Le Petit Robert nouveau est arrivé
Le Petit Robert nouveau est arrivé avec les nouvelles « pépites de la langue de Molière » : 109 mots. Alain Rey, son rédacteur en chef, linguiste, lexicographe, connaisseur en sémantique et fin observateur de la langue française dans toutes les classes sociales, prend l’air du temps, comme toujours. Surtout politique.
Ne sont pas nouveaux des mots bricolés comme anti-casseur ou lanceur de balle de défense. Faire du cardio-training pourra-t-il rivaliser avec « faire catleya » de Proust ? Le coworking, jober (exercer un job), le niaisage (perdre son temps, nez au vent) ne sont pas des néologismes mais le transfert, habituel à ce dictionnaire, toujours dans le vent, de mots anglais dans notre langue : le globish boboïser, un nouveau mot ? Why not? Infox, certainement. Mais avec ou sans e ? Écopâturage, pourquoi pas ? Les data, oui, derrière Big. Teaser : exaspérant. Un mot dont on ne sait pas comment le prononcer est absurde : ainsi runner.
Dans son Tsun-Dico, Sabine Duhamel, elle, a rassemblé des mots « intraduisibles ». Sauf que ne pouvoir traduire un mot d’une langue dans une autre signe l’échec d’un parlant. Intraduisible n’est pas français. Pourquoi ne pas avouer le plaisir, délicieusement snob, de dire, dans la langue d’origine, le mot qui a un équivalent en français : le Sehnsucht, le Vorfrühling ? En attendant, Le Petit Robert se vend : c’est un dictionnaire en marche.
On dit que « la langue » de Racine est « loin de la nôtre ». En quoi ? Le dédain aristocratique pour l’orthographe et l’argent a fait son temps. Merci à l’orthographe et à la ponctuation qui ont « normalisé » les textes. À la politesse de l’écrit qui s’est développée avec l’alphabétisation et la démocratisation de l’enseignement et qui fait défaut aujourd’hui. Les « fautes » d’orthographe sont grammaticales. Quant au génie, il est toujours libre comme l’air !
En vérité, derrière l’entrée d’un nouveau mot, il y a du fric et de la politique, de l’actu et du laisser-aller, du « multicultu » et de l’idéologie : par exemple, le rejet de l’étymologie latine au point d’avoir féminisé la lettre e ! Pauvre frère et pauvre sœur ! Pauvre philosophe ! À chaque entrée d’un nouveau mot, demandez-vous donc : « À qui profite le crime ? » Une marque de sport, un lobby ?

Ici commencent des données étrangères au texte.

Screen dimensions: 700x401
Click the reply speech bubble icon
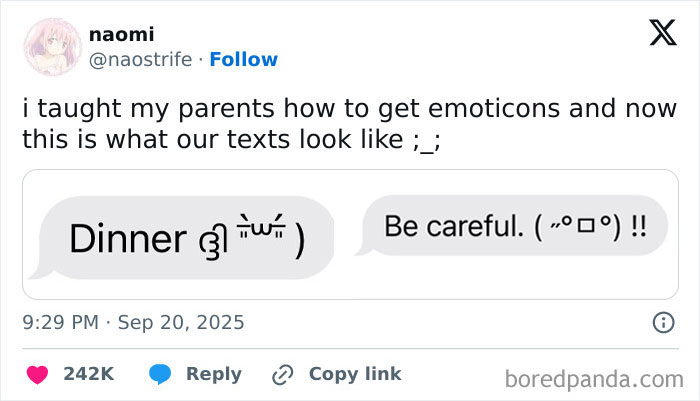coord(160,374)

Dans son livre érudit et charmant, Il nous faudrait des mots nouveaux, Laurent Nunez (pas le collaborateur de Christophe Castaner, l'autre...) dit qu’un mot nouveau, c’est une vie nouvelle. Sage, il répertorie treize mots. Heureux serez vous bientôt, ô lecteur ! Vous n’adopterez peut-être pas le mot drapetomania, mais peut-être litost, et vous vous serez enrichi d’Aragon, Kleist, Stendhal, Hésiode (traces), Genet, Schönberg, Kundera.
Le chat s’appelle Musil : il est blanc, bleu et rose. Quand son maître rentre, le soir, Musil a une transe de bonheur. Mais il manquait, au chat et au maître, un mot pour désigner ce bonheur. Son maître l’a trouvé. Lisez le livre. Et nous, concluons. Le bonheur en poche ? C’est un Bled, un Bescherelle, un bon dictionnaire. En attendant l’entrée, dans le dictionnaire de l’Académie française, du mot empouvoirement pour désigner le féminisme qui s’est « emparé » de notre langue, et qui a tout pour plaire.